__Instruction 1__:
In the text on CIA spies choosing restaurants, rewrite the passage between "Restaurants are ideal" and "has a tail.", inclusive, changing "jukebox" to "radio".

__Text block__:
◆ ◆ ◆ ◆ ◆ ◆ ◆
Robert Morton

Nov 2, 2021

4 min read

CIA spies choose restaurants carefully when meeting contacts

Restaurants are ideal places for CIA operatives to meet up with the spies they recruit. There is plenty of ambient noise (play the jukebox), a nice crowd to throw things off, and the good food tends to alleviate stress.

Chains like Panda Express, Panera Bread, McDonald’s and Starbucks have uniform layouts and are open late into the night, making them useful contact sites. Even mom and pop restaurants, pre-screened beforehand, make great contact locations. The CIA operative usually arrives a half hour early, finds a cozy seat with his/her back to the wall, and a window to conduct surveillance from, to see if the contact has a tail.

“Restaurants and cafés are in many ways the lifeblood of espionage,” says former CIA operative Amaryllis Fox. “Restaurants offer the opportunity to meet the people we most seek — those with access to a government or terror group that might be able to help us predict or prevent the next attack. Sometimes those meetings are accidental. Mostly, they are planned to look accidental.”
◆ ◆ ◆ ◆ ◆ ◆ ◆
__Information shown__:

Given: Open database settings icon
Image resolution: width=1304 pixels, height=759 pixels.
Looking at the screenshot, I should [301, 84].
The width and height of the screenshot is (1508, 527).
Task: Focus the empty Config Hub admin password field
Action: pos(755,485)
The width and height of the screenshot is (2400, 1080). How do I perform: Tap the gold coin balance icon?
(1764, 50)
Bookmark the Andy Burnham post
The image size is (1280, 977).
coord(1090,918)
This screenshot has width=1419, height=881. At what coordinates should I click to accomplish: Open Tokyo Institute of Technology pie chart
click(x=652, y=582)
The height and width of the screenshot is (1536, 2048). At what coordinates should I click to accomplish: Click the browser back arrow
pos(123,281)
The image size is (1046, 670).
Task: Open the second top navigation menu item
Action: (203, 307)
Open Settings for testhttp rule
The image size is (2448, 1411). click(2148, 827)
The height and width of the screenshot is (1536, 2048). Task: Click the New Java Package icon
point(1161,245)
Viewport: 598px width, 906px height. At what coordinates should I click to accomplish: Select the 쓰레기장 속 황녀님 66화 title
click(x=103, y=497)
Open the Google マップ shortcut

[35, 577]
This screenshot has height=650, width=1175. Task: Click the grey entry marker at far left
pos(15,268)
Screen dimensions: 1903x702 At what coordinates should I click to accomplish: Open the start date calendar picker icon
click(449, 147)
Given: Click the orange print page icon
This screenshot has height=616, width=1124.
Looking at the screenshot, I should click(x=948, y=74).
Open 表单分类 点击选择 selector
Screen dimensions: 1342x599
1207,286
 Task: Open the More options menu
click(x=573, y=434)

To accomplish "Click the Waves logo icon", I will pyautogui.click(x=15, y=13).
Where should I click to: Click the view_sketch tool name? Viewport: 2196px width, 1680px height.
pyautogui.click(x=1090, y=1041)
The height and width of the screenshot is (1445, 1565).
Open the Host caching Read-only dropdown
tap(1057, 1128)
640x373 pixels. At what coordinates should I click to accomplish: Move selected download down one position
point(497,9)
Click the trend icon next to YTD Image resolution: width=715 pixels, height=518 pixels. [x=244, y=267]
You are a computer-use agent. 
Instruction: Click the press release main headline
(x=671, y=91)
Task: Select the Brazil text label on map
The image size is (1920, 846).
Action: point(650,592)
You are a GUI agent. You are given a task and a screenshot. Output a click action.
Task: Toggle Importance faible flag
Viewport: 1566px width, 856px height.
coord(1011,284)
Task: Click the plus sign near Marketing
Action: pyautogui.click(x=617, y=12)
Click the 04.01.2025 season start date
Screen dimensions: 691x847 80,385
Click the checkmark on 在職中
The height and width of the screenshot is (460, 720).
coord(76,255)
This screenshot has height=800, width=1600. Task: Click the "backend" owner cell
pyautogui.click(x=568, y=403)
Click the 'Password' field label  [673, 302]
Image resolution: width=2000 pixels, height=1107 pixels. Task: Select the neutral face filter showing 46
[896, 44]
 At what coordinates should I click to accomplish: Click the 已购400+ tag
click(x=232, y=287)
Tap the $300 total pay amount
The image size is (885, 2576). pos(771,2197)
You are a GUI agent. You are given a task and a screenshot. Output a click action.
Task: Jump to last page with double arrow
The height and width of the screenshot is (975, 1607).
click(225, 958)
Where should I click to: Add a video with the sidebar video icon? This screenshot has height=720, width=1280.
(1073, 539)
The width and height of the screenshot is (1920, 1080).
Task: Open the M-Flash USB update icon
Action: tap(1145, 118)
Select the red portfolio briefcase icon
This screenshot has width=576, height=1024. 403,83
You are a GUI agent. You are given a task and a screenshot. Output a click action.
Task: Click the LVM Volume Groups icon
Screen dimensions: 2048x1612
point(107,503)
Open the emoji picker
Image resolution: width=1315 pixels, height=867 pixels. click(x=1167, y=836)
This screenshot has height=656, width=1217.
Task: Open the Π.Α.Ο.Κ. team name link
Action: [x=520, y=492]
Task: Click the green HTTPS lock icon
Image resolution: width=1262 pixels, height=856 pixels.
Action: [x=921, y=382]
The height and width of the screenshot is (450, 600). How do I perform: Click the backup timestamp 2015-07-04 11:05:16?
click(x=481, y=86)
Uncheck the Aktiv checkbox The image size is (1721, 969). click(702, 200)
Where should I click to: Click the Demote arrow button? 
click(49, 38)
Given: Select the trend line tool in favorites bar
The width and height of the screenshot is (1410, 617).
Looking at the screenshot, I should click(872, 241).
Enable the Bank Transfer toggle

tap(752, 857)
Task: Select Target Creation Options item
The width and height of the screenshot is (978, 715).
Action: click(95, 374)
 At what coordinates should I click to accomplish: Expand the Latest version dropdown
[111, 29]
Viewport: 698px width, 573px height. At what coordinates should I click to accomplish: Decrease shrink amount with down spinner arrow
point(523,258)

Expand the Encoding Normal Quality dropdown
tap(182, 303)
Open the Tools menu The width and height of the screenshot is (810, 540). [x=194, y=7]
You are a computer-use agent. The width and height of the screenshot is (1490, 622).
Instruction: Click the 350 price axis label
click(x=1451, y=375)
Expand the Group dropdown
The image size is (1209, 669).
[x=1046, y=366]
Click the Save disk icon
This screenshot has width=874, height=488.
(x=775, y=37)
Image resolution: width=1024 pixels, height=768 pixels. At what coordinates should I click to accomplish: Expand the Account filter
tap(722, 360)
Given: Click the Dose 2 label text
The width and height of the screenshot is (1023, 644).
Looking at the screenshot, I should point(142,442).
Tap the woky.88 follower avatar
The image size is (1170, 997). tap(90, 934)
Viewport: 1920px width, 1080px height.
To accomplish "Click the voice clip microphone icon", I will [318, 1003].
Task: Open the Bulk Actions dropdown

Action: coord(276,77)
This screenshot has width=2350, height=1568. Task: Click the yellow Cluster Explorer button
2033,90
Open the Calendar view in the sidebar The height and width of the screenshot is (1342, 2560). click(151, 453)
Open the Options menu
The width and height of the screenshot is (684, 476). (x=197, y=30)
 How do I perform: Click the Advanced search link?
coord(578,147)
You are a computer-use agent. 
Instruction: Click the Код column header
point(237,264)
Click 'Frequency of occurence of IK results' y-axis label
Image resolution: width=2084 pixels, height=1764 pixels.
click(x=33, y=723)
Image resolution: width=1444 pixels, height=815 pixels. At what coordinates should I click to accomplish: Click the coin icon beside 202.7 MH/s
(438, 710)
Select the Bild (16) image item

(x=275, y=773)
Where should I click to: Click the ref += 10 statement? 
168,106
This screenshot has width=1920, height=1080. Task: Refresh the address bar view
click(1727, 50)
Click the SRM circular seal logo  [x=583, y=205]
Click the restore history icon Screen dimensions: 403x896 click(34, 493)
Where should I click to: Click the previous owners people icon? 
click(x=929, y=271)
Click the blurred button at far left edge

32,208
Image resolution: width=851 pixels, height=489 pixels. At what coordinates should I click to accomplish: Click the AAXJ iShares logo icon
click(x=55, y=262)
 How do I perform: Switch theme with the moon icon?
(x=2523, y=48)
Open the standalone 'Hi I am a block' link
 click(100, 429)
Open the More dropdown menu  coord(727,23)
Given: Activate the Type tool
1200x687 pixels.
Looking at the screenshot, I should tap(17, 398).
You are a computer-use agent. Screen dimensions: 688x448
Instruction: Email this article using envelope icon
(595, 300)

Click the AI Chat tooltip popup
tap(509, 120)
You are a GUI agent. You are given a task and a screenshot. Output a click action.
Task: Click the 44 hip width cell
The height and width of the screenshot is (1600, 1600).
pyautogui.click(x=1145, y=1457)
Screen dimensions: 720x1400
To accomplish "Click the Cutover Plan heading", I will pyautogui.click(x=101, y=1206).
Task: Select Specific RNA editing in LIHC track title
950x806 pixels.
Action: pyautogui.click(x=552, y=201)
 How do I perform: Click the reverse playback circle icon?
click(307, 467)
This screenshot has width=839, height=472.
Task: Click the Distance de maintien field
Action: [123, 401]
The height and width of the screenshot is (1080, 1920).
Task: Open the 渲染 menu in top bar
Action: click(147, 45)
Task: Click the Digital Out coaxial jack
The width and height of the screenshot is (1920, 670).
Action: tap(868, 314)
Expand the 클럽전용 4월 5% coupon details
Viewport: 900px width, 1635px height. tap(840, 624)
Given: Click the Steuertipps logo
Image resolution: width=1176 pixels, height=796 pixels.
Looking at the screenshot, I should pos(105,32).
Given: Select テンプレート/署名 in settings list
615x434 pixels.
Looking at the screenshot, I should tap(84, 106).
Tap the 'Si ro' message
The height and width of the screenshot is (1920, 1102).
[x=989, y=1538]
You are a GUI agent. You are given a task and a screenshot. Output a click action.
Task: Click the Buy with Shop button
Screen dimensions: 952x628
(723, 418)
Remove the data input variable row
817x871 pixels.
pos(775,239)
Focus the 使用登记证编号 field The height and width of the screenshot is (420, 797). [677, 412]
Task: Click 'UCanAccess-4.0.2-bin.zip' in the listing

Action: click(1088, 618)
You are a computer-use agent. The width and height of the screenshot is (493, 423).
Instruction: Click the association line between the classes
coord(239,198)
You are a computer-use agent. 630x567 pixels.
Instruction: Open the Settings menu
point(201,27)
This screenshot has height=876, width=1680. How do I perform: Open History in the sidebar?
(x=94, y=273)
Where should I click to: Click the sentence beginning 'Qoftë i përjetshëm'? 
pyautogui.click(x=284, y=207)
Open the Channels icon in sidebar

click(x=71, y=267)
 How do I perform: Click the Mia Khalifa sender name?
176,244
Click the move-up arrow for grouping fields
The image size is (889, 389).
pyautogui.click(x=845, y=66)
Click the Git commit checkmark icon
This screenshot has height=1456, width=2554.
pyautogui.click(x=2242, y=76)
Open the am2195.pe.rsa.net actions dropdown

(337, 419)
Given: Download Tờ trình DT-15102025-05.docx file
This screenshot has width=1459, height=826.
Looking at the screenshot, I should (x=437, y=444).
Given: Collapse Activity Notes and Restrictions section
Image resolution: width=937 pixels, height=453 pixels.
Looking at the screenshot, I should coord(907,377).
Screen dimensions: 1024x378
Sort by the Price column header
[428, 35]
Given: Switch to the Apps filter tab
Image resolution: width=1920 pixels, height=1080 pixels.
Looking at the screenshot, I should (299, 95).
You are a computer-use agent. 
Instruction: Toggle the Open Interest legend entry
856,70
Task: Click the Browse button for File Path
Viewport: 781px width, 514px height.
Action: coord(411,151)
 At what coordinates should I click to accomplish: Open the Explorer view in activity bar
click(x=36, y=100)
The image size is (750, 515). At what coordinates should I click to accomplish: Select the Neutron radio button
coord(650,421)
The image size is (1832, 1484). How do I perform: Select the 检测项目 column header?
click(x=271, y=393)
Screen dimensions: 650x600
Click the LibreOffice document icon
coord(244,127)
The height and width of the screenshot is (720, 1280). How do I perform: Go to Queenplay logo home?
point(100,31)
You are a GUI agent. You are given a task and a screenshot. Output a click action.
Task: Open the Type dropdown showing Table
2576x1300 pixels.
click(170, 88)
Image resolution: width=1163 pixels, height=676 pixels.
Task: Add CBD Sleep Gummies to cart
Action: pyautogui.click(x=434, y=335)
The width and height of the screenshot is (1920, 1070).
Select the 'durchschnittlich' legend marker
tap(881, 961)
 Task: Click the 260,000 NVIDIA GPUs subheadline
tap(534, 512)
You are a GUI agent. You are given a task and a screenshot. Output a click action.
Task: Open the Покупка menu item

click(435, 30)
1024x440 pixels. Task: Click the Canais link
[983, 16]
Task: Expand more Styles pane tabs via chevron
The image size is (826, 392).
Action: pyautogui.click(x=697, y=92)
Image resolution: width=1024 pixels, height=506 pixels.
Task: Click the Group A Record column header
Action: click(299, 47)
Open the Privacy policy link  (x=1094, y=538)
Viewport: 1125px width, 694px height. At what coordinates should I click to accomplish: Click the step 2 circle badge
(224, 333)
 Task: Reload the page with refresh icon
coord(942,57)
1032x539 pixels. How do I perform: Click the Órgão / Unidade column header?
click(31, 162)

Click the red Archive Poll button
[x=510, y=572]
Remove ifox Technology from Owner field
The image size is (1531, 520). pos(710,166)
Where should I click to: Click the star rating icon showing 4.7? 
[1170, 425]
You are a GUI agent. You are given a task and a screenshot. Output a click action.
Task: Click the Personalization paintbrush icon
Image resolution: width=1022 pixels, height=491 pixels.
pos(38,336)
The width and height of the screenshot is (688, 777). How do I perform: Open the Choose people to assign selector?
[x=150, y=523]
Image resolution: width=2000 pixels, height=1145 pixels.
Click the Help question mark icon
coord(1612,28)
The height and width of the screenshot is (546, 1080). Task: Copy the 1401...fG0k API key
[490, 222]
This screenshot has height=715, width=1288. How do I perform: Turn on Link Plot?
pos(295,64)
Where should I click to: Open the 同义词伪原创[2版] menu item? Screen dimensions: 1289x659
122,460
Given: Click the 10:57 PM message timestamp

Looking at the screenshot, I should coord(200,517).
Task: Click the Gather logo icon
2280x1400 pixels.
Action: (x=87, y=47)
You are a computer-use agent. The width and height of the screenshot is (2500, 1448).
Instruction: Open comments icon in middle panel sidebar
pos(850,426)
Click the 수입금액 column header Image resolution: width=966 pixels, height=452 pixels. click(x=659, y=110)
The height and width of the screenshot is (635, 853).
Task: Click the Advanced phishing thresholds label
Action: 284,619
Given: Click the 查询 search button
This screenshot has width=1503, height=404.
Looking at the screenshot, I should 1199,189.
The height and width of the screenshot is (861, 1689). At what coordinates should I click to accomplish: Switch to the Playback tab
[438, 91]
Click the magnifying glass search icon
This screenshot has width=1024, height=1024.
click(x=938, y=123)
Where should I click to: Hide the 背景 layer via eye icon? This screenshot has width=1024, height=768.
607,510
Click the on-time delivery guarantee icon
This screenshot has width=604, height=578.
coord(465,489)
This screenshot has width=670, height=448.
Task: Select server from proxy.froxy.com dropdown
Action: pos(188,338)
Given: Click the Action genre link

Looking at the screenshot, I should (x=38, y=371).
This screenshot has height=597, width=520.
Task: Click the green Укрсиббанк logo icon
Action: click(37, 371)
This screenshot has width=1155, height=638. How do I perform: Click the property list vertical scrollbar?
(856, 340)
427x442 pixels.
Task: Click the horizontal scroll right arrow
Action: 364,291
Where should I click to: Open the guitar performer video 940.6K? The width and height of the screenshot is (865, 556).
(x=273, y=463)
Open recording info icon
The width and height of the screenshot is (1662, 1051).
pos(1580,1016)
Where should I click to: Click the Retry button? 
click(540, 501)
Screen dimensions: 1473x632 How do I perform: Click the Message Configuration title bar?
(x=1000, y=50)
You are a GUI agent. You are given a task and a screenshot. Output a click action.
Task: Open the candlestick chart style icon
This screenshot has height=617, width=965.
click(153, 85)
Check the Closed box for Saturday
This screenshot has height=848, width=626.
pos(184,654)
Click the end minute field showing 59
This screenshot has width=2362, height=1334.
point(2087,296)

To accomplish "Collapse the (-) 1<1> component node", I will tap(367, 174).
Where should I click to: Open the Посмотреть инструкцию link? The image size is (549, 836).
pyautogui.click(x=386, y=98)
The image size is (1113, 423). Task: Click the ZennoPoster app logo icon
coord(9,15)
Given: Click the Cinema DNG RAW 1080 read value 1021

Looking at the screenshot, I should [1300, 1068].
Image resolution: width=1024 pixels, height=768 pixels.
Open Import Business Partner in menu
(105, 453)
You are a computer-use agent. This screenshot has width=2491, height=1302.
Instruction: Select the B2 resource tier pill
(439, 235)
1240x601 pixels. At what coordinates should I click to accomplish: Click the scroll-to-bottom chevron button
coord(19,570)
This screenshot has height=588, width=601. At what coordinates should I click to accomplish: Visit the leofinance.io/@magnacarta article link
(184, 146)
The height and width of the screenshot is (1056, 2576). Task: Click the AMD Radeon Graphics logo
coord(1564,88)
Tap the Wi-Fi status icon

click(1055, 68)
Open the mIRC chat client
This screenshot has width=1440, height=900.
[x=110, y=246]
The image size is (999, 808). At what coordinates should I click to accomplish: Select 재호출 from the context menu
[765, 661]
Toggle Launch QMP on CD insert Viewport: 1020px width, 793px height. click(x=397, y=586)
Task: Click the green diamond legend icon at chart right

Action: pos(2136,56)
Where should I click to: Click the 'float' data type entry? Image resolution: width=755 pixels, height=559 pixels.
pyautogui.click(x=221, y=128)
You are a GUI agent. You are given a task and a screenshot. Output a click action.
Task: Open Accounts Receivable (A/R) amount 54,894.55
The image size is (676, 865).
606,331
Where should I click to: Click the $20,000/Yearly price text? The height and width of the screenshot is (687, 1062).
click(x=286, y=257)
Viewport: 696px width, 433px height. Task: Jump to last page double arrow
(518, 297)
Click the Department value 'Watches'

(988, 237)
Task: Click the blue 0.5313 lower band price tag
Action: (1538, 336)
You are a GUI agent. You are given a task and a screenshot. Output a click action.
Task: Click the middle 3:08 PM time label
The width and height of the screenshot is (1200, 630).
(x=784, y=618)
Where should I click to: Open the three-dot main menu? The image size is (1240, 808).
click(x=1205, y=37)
◆ ◆ ◆ ◆ ◆ ◆ ◆
__Instruction 2__:
Reproduce the records verbatim, from their first line through the line holding "Action: pos(755,485)", inclusive.

__Output 1__:
Restaurants are ideal places for CIA operatives to meet up with the spies they recruit. There is plenty of ambient noise (play the radio), a nice crowd to throw things off, and the good food tends to alleviate stress.

Chains like Panda Express, Panera Bread, McDonald’s and Starbucks have uniform layouts and are open late into the night, making them useful contact sites. Even mom and pop restaurants, pre-screened beforehand, make great contact locations. The CIA operative usually arrives a half hour early, finds a cozy seat with his/her back to the wall, and a window to conduct surveillance from, to see if the contact has a tail.

__Output 2__:
Given: Open database settings icon
Image resolution: width=1304 pixels, height=759 pixels.
Looking at the screenshot, I should [301, 84].
The width and height of the screenshot is (1508, 527).
Task: Focus the empty Config Hub admin password field
Action: pos(755,485)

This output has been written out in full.